A Personal Power Challenge to You

power of effective negotiation at work

Do you remember Victor, the successful 34-year-old technology VP we profiled in our May/June article about reclaiming Personal Power? The man who as a child was shunned and became a loner and outsider because a long-ago teacher encouraged his classmates to see his intelligence as grandstanding?

Our challenge to Victor was to stop giving his power to that old state of affairs. And here in his words, is how he went about doing that.

“I remember saying to you that not giving up personal power would mean socializing more and making friends. To be truthful, the thought of doing that for even a day filled me with dread. Needless to say, I spent the next two weeks imagining all the terrible things that would happen if I stepped out of my comfort zone… out of the constrained and safe but lonely routines I’d established. I was afraid of being shunned.

Then my birthday came along.

There was a family celebration, and after I’d opened my gifts and was helping carry cake-plates back into the kitchen, I overheard one of my aunts say to my mother that compared to the outgoing boy I’d been, I’d certainly turned out to be a quiet man. I heard my mother agree with her, and then added that I’d changed in middle school… that adolescence had turned me into a loner.
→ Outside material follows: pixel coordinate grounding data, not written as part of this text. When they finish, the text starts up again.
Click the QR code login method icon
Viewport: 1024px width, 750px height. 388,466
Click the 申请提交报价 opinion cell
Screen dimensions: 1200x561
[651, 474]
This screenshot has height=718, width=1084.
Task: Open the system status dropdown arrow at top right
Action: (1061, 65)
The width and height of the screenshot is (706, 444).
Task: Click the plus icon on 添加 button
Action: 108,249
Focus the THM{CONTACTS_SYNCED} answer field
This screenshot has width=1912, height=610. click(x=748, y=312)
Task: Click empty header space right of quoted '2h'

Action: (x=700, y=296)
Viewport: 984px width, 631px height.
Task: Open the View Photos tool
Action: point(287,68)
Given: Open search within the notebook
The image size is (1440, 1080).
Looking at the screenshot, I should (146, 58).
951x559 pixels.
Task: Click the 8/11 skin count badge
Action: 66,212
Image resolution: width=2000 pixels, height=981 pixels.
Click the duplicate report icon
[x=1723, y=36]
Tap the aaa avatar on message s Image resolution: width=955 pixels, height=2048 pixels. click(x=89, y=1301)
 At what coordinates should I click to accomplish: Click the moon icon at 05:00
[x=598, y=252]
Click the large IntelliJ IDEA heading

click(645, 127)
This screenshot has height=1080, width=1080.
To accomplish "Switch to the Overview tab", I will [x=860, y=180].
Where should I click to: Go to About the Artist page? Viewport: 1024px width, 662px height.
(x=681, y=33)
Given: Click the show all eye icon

When I heard those words, I was suddenly hit with memories of that teacher shaming me for being eager and intelligent, which is when I realized that it wasn’t adolescence that changed me; it was the subtle bullying and the resultant shunning. That’s when I realized my aunt was right; I had been an outgoing child… and a happy and curious one to boot; it was woven right into my DNA.

The silent loner-boy behaviour was learned behaviour. It wasn’t who I truly was.

I was standing outside that kitchen door when I grasped all this, which is when I made the vow to ‘never again’ let myself be squelched like that.

How did that realization and declaration translate into action—into change?

The action part came really quickly. And I didn’t start small. I attended a Town Hall meeting and spoke up about my disagreement with a proposed development; took a dancing lesson; went to a soccer game and yelled my head off, and I even began going to the TGIF (Thank God It’s Friday) pub gatherings. I also told family members that I wanted to start dating and to please let me know if they had friends they thought would be compatible.

I made mistakes. I came on too enthusiastically and too strong a few times… which made me want to crawl back into my old shell. But to do that would be to let that teacher ‘win’ again and have power over me, and that was enough to snap me out of any inclination to morph back in to loner-boy.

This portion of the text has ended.